Regression with a perceptron - gradient descent

We covered gradient descent, and how derivatives and cost functions make it work.

I’m not the video (title) and not really understanding why he picked those certain derivatives.

I understand y and yHat are part of L(y,yhat) but no idea why he picked different parts out.

Sorry, I do not understand your question clearly.

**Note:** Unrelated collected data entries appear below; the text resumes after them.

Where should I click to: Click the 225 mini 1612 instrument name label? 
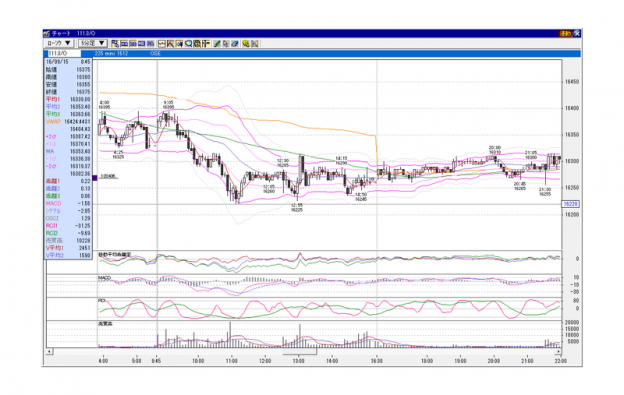(111, 53)
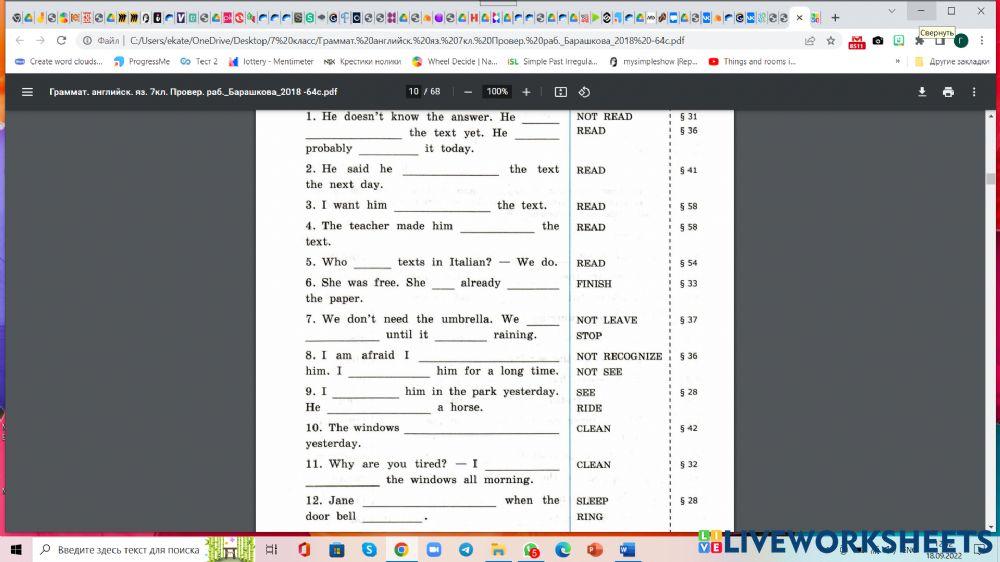Print the PDF document
Image resolution: width=1000 pixels, height=562 pixels.
[x=948, y=92]
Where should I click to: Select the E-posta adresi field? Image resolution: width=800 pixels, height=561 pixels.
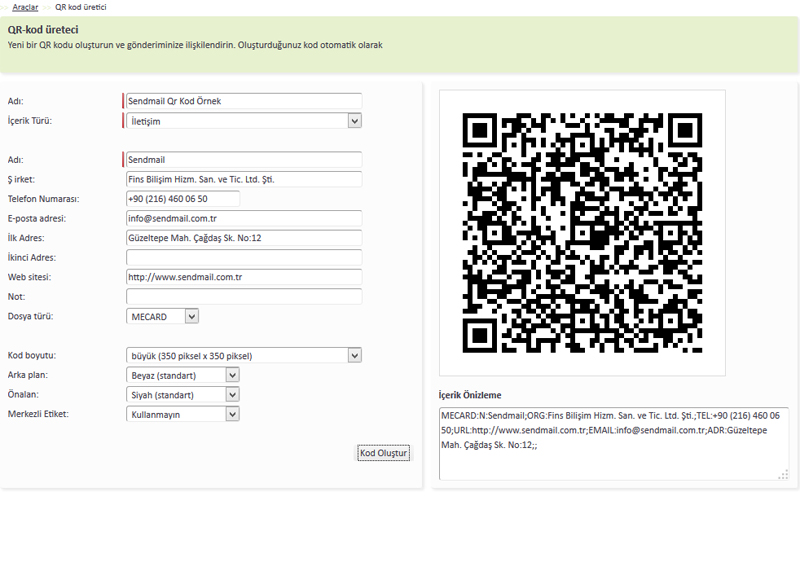tap(243, 218)
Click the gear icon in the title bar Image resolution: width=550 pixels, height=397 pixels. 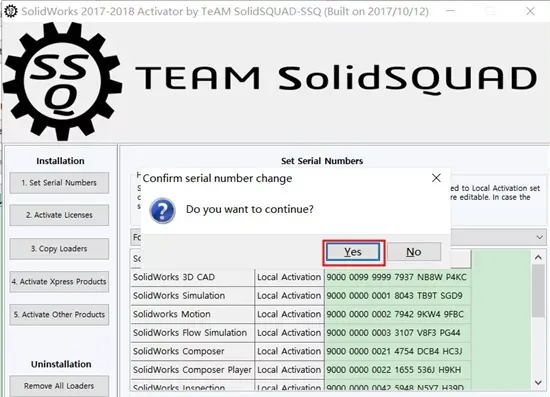[11, 11]
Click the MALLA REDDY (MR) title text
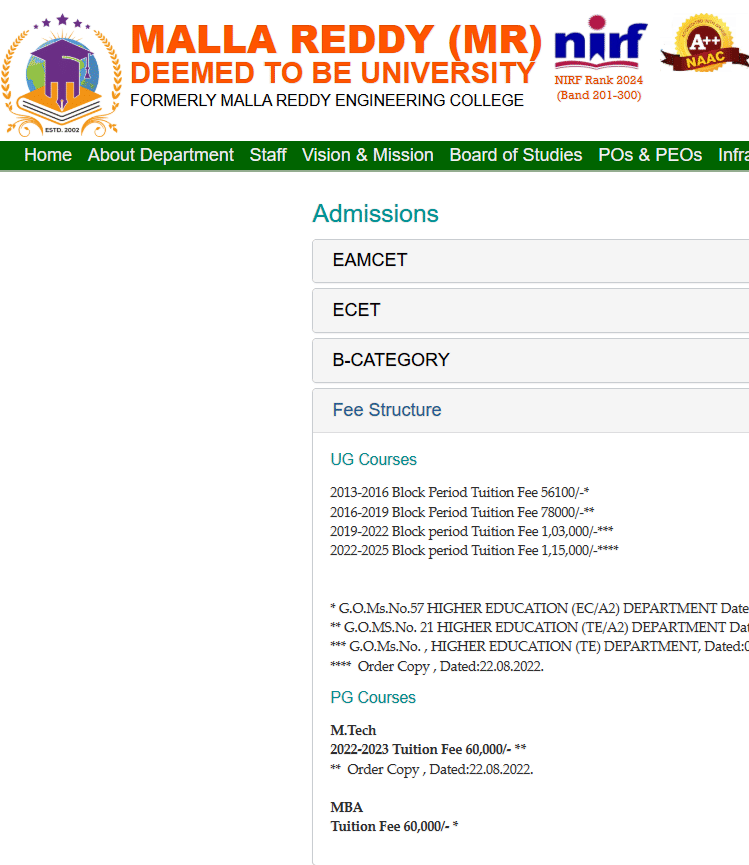Screen dimensions: 749x865 336,39
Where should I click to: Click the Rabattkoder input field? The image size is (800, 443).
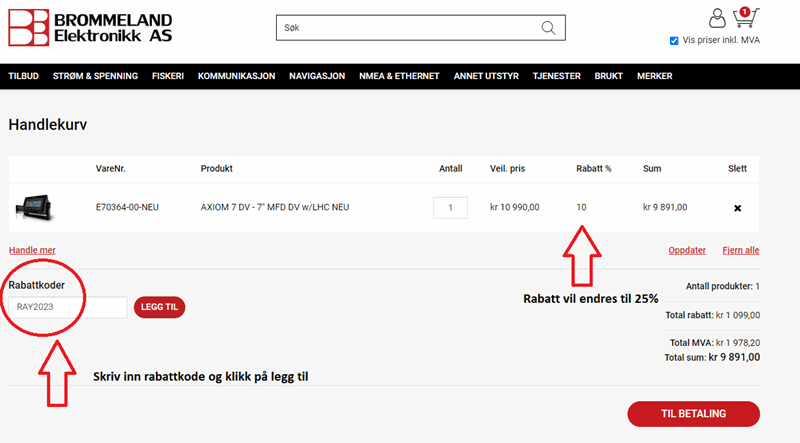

I’m also not sure what you are really asking here, but if the question is why is he computing the partial derivatives of L w.r.t. w_1, w_2 and b it is because those are the “variables” here. Those are the parameters of the regression, meaning that those are what we need to compute the optimal values for, right? Normally when you are doing calculus, you are taking derivatives w.r.t. to the input variable. So if you have:

y = f(x)

then you care about

f'(x) = \displaystyle \frac {dy}{dx}

But here we are looking at things in a different way. Our goal is really to define the function, not the inputs. The inputs are either our training data or the actual real world data that we want to use in order to make predictions. So we treat those as essentially constants and are really trying to use gradient descent (using the partial derivatives) to compute the optimal values for the parameters w_1, w_2 and b. In other words, the values of those parameters which will minimize the loss L. The point of L is that it measures the quality of our predictions.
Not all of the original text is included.